L’inclusion financière: Clé de la croissance durable pour tous en Afrique

inclusion_financièreLe taux de croissance moyen du PIB des économies africaines a été de plus de cinq pour cent par an depuis 2004, et nombreux sont celles qui devraient atteindre en 2060 le groupe des pays à revenu intermédiaire ou élevé. Cependant, cette vision ne peut être atteinte sans un secteur financier solide, développé et concurrentiel. Notamment, un système financier qui fonctionne bien sera une condition essentielle pour atteindre une croissance durable et inclusive.

Le secteur financier en Afrique a fait des progrès considérables en termes de développement et de stabilité. Beaucoup de pays africains ont fait des progrès dans la réforme de leur cadre institutionnel et la création d'un environnement propice à un meilleur accès aux services financiers. On observe une augmentation du taux de pénétration dans plusieurs pays africains grâce à des modèles économiques innovants tels que les services bancaires mobiles. Néanmoins, de nombreux défis restent à relever. Pour que les services financiers soient plus disponibles, accessibles, abordables et donc inclusifs, il y a lieu de développer des instruments financiers innovants et des infrastructures financières opérationnelles pour le bénéfice des groupes défavorisés et vulnérables.

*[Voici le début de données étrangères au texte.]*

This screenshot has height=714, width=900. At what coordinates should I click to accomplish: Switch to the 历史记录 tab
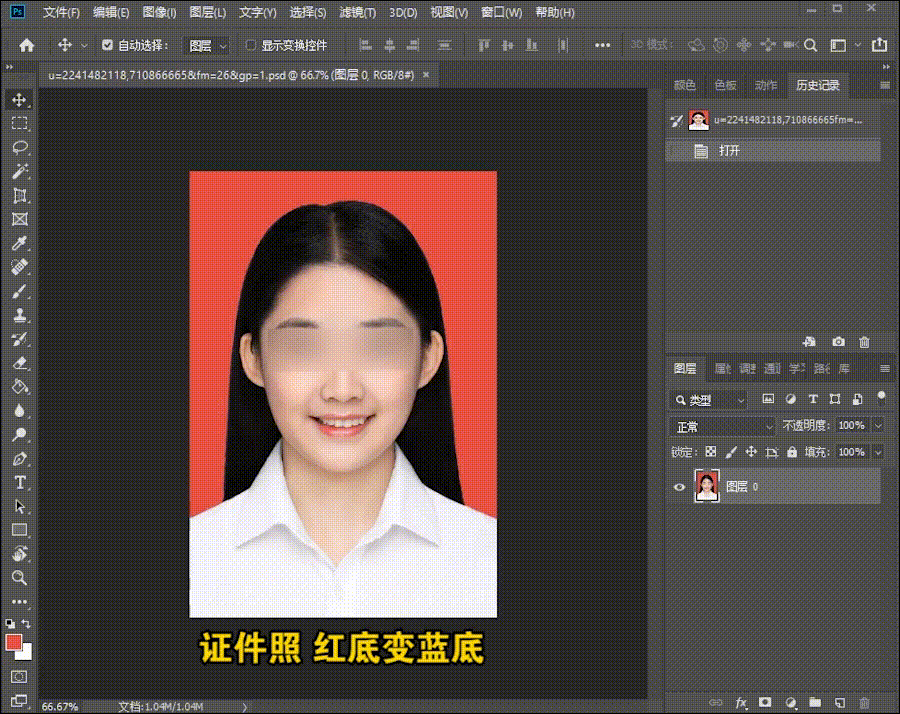817,86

Dans un livre récent intitulé « l'inclusion financière en Afrique "(co-édité par Thouraya Triki et Issa Faye), nous documentons l'état de l'inclusion financière en Afrique et fournissons aux décideurs, aux intervenants du secteur financier et aux acteurs du développement des informations précises sur les opportunités et les défis spécifiques qui méritent de l’attention et de l'action. Bien que l'accès aux services financiers se soit considérablement amélioré dans les pays africains, de nombreux individus et entreprises sont encore exclus des systèmes financiers formels. Le livre note en outre que moins d'un quart des adultes en Afrique ont un compte dans une institution financière formelle, et de nombreux adultes en Afrique utilisent des méthodes informelles pour épargner (comme les tontines, les fonds de funérailles, etc.) et emprunter (amis, famille et prêteurs privés informels). Néanmoins, le succès de certains instruments financiers novateurs tels que le Mobile-banking en Afrique de l'Est offre davantage de possibilités en matière d'inclusion financière, en particulier pour les pauvres, les femmes, les jeunes, les personnes vivant dans les zones rurales et les petites et moyennes entreprises (PME).

Une nouveauté de cette publication est l'analyse qu'elle fait de l'impact que l'instabilité politique et la vulnérabilité économique peuvent avoir sur la capacité des ménages et des PME à accéder à différents types de services financiers. Selon le livre, seulement 14 pour cent des adultes vivant dans des États fragiles d'Afrique ont un compte dans une institution financière formelle. Compte tenu du risque élevé pour certains pays africains d’être en situation de fragilité, le livre préconise qu'il est impératif que l'inclusion financière efficace et durable fasse partie des stratégies nationales de reconstruction. Le livre encourage également une plus grande coordination entre les partenaires de développement pour une approche contextualisée, flexible et adaptée à l'inclusion financière dans les États fragiles.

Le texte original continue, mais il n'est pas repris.